Saving artifacts to ../data/cache/...
Saved enriched dataset: ../data/cache\enriched_dataset.pkl (11.7 MB)
Saved FAISS index: ../data/cache\icd10_index.faiss (106.6 MB)
Saved metadata: ../data/cache\metadata.json

ALL ARTIFACTS SAVED SUCCESSFULLY!

Total artifacts size: 118.3 MB

You can now start the FastAPI server with:
  uvicorn app.main:app --reload


  'created_at': datetime.utcnow().isoformat(),


## 9. Verification

Verify that artifacts can be loaded correctly.

In [13]:
print("Verifying artifacts...")

# Load enriched dataset
df_loaded = pd.read_pickle(pkl_path)
print(f"Loaded dataset: {len(df_loaded)} rows")

# Load FAISS index
index_loaded = faiss.read_index(index_path)
print(f"Loaded FAISS index: {index_loaded.ntotal} vectors")

# Load metadata
with open(meta_path, 'r') as f:
    metadata_loaded = json.load(f)
print(f"Loaded metadata: version {metadata_loaded['version']}")

# Test search
query = "diabetes with foot ulcer"
query_embedding = model.encode([query])
distances, indices = index_loaded.search(query_embedding.astype('float32'), k=3)

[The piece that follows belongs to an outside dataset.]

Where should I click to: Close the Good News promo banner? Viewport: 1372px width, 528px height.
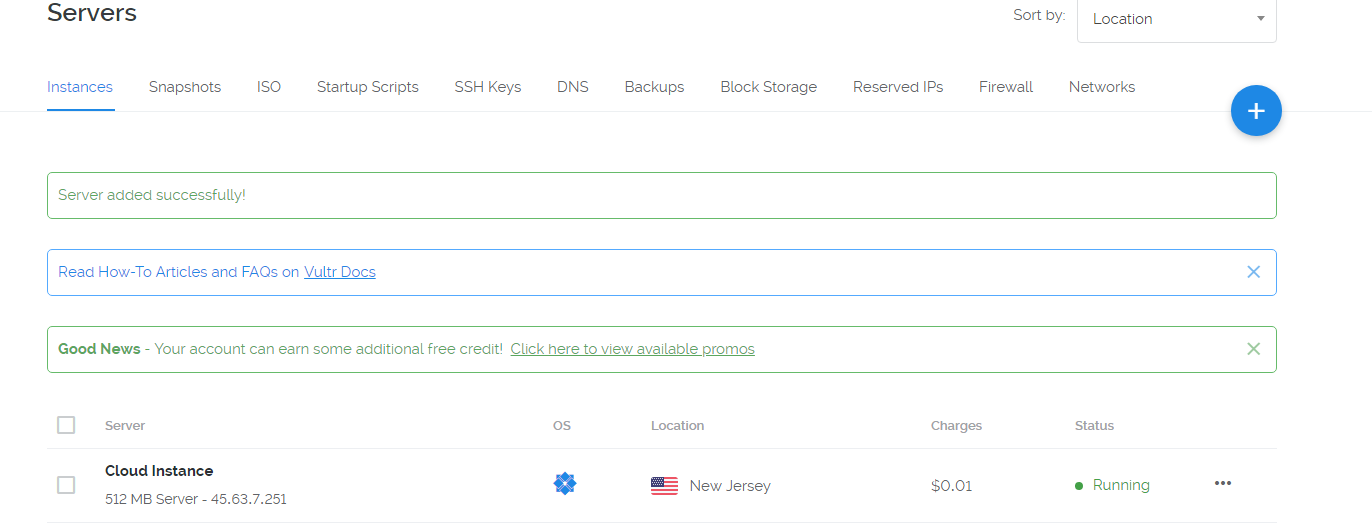[1254, 349]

print(f"\nTest search for: '{query}'")
for i, (dist, idx) in enumerate(zip(distances[0], indices[0])):
    row = df_loaded.iloc[idx]
    print(f"\n{i+1}. Code: {row['code']}")
    print(f"   Description: {row['description']}")
    print(f"   Chapter: {row['chapter']}")
    print(f"   Distance: {dist:.4f}")

print("\n" + "="*60)
print("VERIFICATION COMPLETE!")
print("All artifacts are working correctly.")
print("="*60)

Verifying artifacts...
Loaded dataset: 72750 rows
Loaded FAISS index: 72750 vectors
Loaded metadata: version 1.0

Test search for: 'diabetes with foot ulcer'

1. Code: E13621
   Description: Other specified diabetes mellitus with foot ulcer
   Chapter: IV. Endocrine, nutritional and metabolic diseases
   Distance: 0.0933

2. Code: E08621
   Description: Diabetes mellitus due to underlying condition with foot ulcer
   Chapter: IV. Endocrine, nutritional and metabolic diseases
   Distance: 0.0977

3. Code: E11621
   Description: Type 2 diabetes mellitus with foot ulcer
   Chapter: IV. Endocrine, nutritional and metabolic diseases
   Distance: 0.1556

VERIFICATION COMPLETE!
All artifacts are working correctly.